The essence of bigotry is treating people unequally -- giving rights, privileges, and respect to one group that are denied to another group. The people with the rights and privileges pretty quickly get used to having those advantages. After a while the inequality becomes tradition, the way things have always been. As long as things stay that way, the world seems familiar, predictable, and therefore safe.
But as soon as there is any substantial step toward more equality -- whether it’s women getting the vote, blacks going to school with whites, undocumented immigrants getting a path to citizenship, same sex couples getting married, or whatever -- conservatives think, “Hey, if this can happen, who knows what can happen next?” As Justice Alito wrote, “No one ... can predict with any certainty what the long-term ramifications” will be.

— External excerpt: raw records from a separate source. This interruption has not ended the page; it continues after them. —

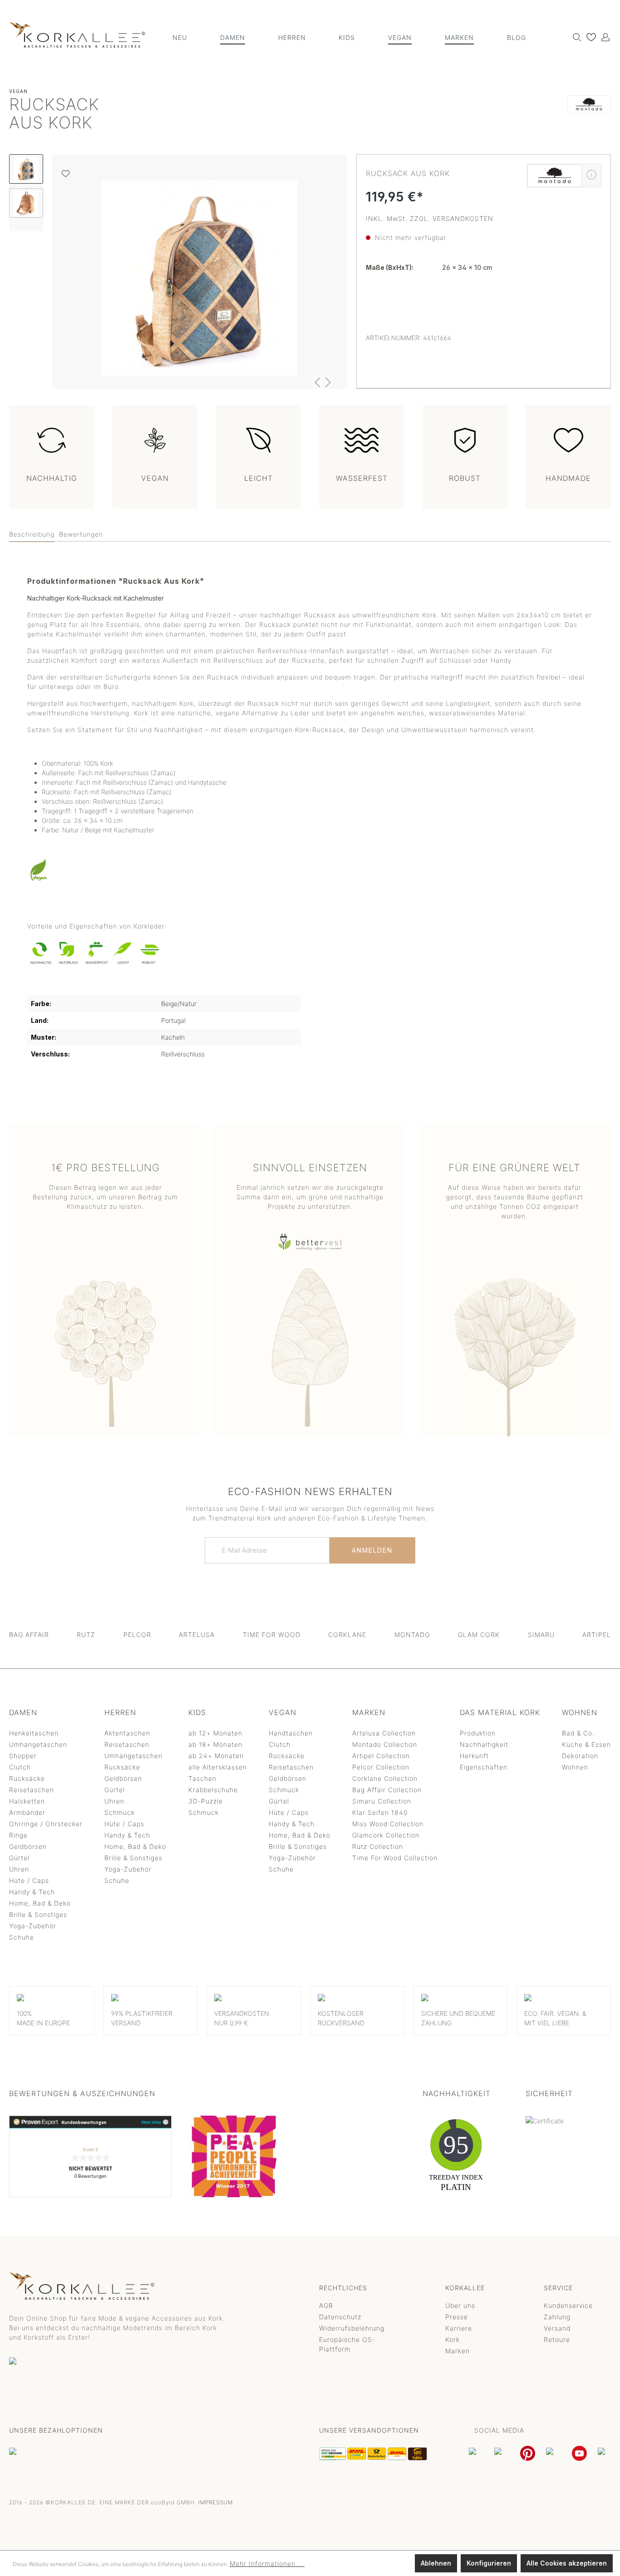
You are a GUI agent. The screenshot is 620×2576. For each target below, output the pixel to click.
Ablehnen (436, 2563)
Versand (557, 2328)
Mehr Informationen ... (267, 2563)
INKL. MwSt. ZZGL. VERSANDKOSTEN (429, 218)
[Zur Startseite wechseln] (77, 35)
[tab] (31, 534)
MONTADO (412, 1634)
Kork (452, 2339)
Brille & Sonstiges (38, 1914)
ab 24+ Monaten (216, 1756)
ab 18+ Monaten (215, 1744)
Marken (457, 2351)
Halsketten (27, 1801)
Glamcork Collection (385, 1835)
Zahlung (557, 2317)
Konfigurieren (489, 2563)
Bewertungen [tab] (81, 534)
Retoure (557, 2339)
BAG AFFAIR (29, 1634)
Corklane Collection (385, 1778)
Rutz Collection (377, 1846)
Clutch (20, 1767)
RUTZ (86, 1634)
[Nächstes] (328, 382)
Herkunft (474, 1756)
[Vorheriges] (317, 382)
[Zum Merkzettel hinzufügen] (65, 173)
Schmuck (119, 1812)
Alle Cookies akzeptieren (567, 2563)
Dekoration (580, 1756)
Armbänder (27, 1812)
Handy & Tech (32, 1892)
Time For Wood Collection (395, 1858)
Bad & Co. (578, 1733)
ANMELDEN (372, 1550)
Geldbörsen (28, 1846)
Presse (456, 2317)
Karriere (458, 2328)
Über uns (460, 2305)
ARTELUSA (197, 1634)
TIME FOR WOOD (271, 1634)
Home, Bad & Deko (40, 1903)
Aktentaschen (127, 1733)
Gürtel (19, 1858)
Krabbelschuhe (213, 1790)
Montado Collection (384, 1744)
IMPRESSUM (215, 2502)
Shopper (23, 1756)
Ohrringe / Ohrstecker (46, 1824)
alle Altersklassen (217, 1767)
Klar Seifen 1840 (380, 1812)
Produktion (478, 1733)
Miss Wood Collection (387, 1824)
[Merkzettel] (588, 37)
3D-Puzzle (205, 1801)
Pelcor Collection (380, 1767)
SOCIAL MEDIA (499, 2430)
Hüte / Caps (29, 1880)
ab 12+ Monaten (215, 1733)
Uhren (19, 1869)
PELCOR (137, 1634)
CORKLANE (347, 1634)
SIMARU (541, 1634)
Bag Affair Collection (387, 1790)
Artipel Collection (381, 1756)
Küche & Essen (586, 1744)
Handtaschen (291, 1733)
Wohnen (575, 1767)
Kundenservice (568, 2305)
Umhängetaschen (38, 1744)
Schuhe (21, 1937)
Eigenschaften (483, 1767)
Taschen (202, 1778)
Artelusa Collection (384, 1733)
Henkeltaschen (34, 1733)
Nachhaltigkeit (484, 1744)
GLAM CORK (479, 1634)
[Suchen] (574, 37)
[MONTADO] (589, 115)
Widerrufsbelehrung (351, 2328)
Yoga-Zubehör (32, 1926)
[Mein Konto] (603, 37)
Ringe (18, 1835)
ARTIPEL (596, 1634)
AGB (326, 2305)
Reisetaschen (31, 1790)
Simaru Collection (381, 1801)
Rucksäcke (27, 1778)
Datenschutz (340, 2317)
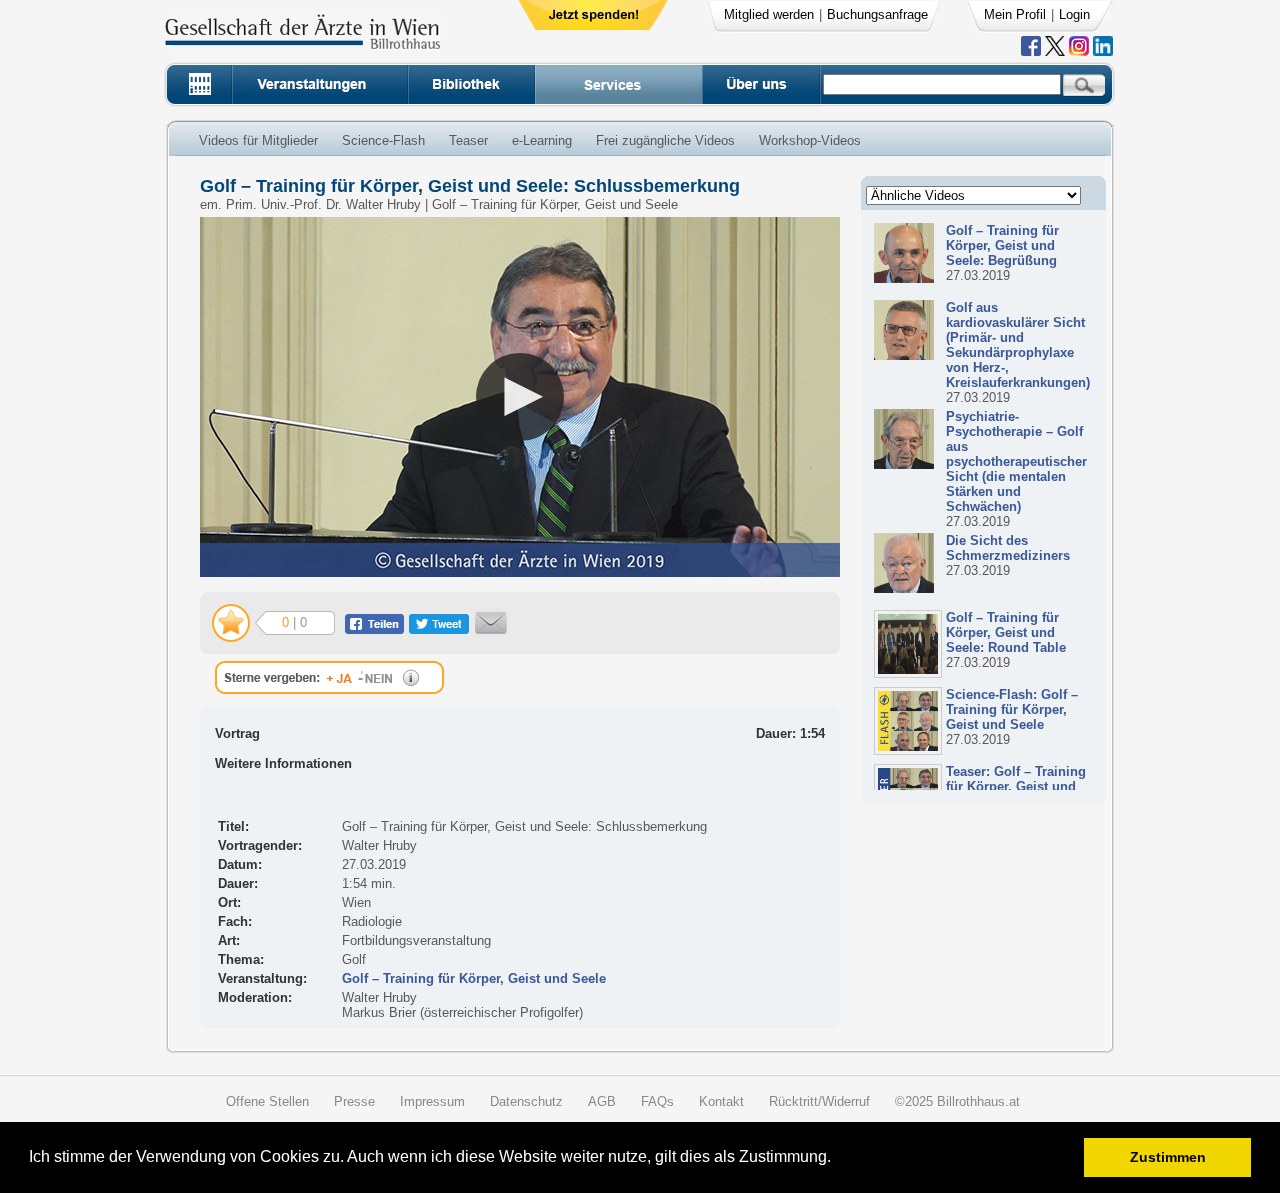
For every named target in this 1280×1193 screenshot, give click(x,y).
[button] (837, 1159)
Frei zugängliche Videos (665, 140)
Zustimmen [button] (1168, 1157)
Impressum (432, 1101)
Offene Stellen (267, 1101)
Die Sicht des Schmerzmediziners (1008, 548)
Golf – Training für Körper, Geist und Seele (474, 978)
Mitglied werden (769, 14)
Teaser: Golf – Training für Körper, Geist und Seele (1016, 786)
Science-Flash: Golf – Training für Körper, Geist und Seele (1012, 709)
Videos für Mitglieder (258, 140)
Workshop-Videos (810, 140)
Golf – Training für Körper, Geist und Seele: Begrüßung (1002, 245)
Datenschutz (526, 1101)
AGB (602, 1101)
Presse (354, 1101)
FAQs (657, 1101)
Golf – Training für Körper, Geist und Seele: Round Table (1006, 632)
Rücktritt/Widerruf (819, 1101)
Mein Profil (1015, 14)
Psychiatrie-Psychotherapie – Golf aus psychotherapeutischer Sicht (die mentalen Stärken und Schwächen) (1016, 461)
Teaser (468, 140)
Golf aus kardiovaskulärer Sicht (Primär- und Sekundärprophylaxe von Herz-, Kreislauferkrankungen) (1018, 345)
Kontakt (721, 1101)
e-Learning (542, 140)
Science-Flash (383, 140)
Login (1074, 14)
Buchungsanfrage (877, 14)
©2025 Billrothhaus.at (957, 1101)
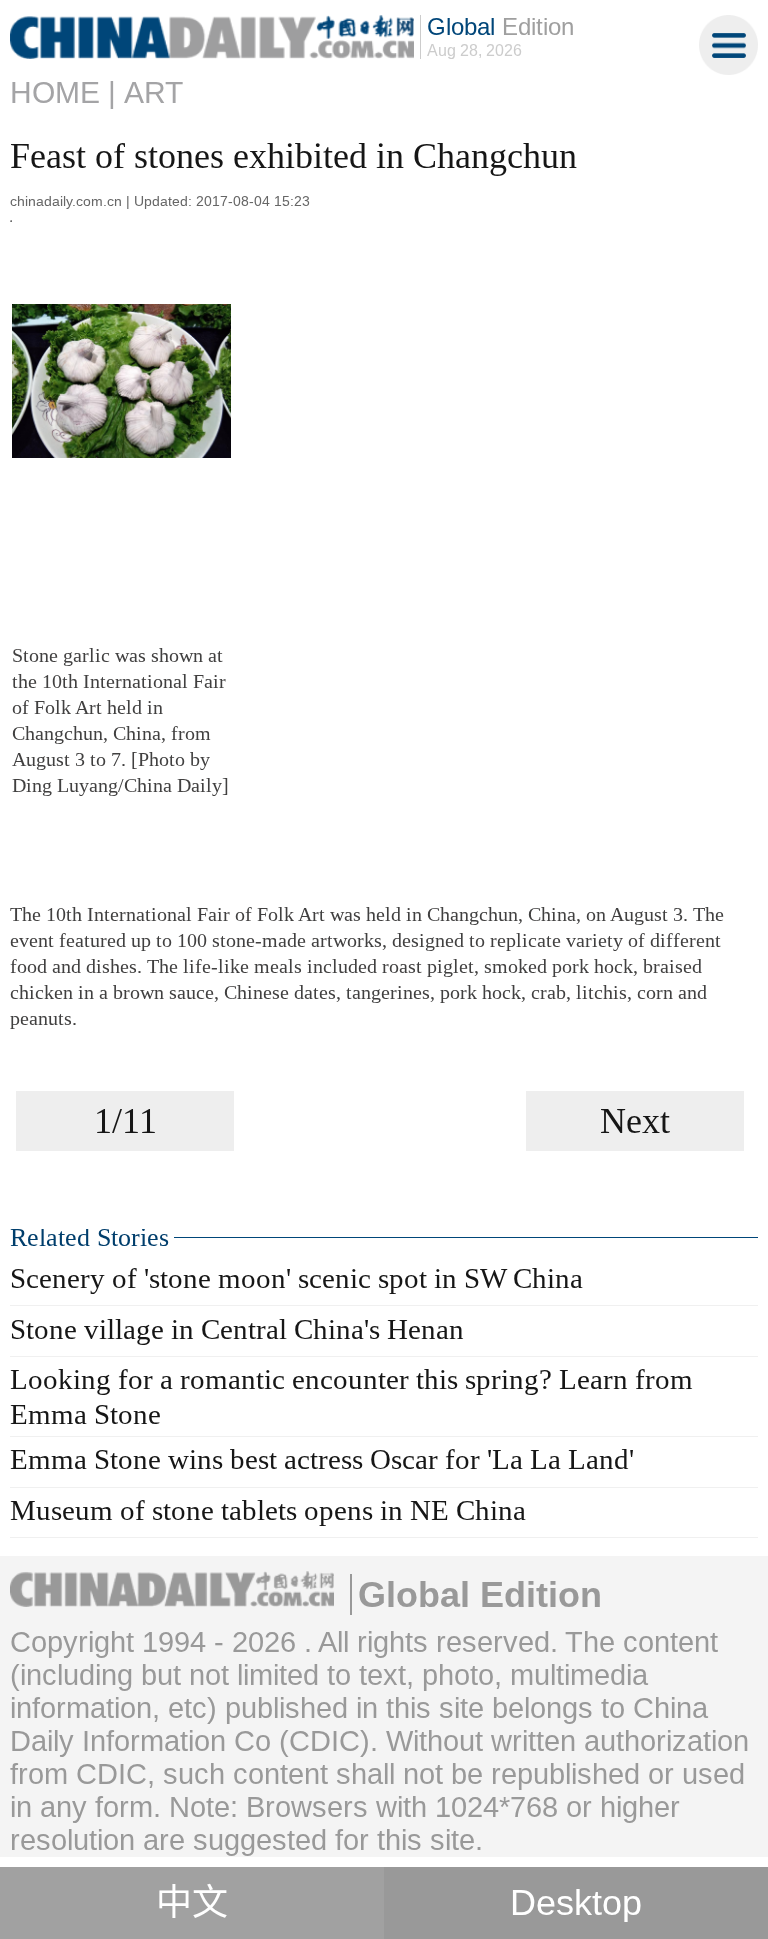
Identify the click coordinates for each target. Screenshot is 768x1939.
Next (635, 1121)
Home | (63, 92)
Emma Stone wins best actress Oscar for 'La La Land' (322, 1459)
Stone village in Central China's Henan (237, 1329)
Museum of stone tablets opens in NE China (268, 1510)
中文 (192, 1903)
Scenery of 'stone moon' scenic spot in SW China (296, 1278)
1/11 (125, 1121)
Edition (500, 26)
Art (153, 92)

So the right-wing justices did get something right. As they made clear, resisting same-sex marriage is merely the most current example of what’s always the really crucial issue for conservatives: continuity versus change; the familiar, which is predictable, stable, and safe (or so they want to believe), versus the unfamiliar, which feels so unpredictable, unstable, and scary. The essence of their arguments, whatever the issue, always comes back to conserving the old so we can avoid the uncertainty of the new.
Justice Anthony Kennedy, in the majority opinion, pointed out part of what the conservatives got wrong. If you really want to live in a stable, predictable society, he wrote, you should strike down DOMA. “By creating two contradictory marriage regimes within the same State, DOMA forces same-sex couples to live as married for the purpose of state law but unmarried for the purpose of federal law, thus diminishing the stability and predictability of basic personal relations the State has found it proper to acknowledge and protect.”
Kennedy recognizes the value of stability and predictability. But he understands that sometimes you get more of it by allowing change than by keeping things rigidly the same. That’s what makes him the swing vote on the Court...
After all, conservatives constantly tell us that marriage is a bedrock institution for preserving social stability. Maybe, maybe not. But if it is, then the more couples who are married, of whatever gender, the better off we all are. The conservatives on the Court seem to have missed that obvious point. They’re so scared of change that they can’t see when it is promoting their ultimate goals. That’s what they really got wrong.
Now, with the Court’s decision in hand, more courageous and clear-thinking conservatives can join with moderates and liberals across the country to honor the “personhood and dignity” (as Justice Kennedy put it) of every American by granting everyone the right to marry whomever they love.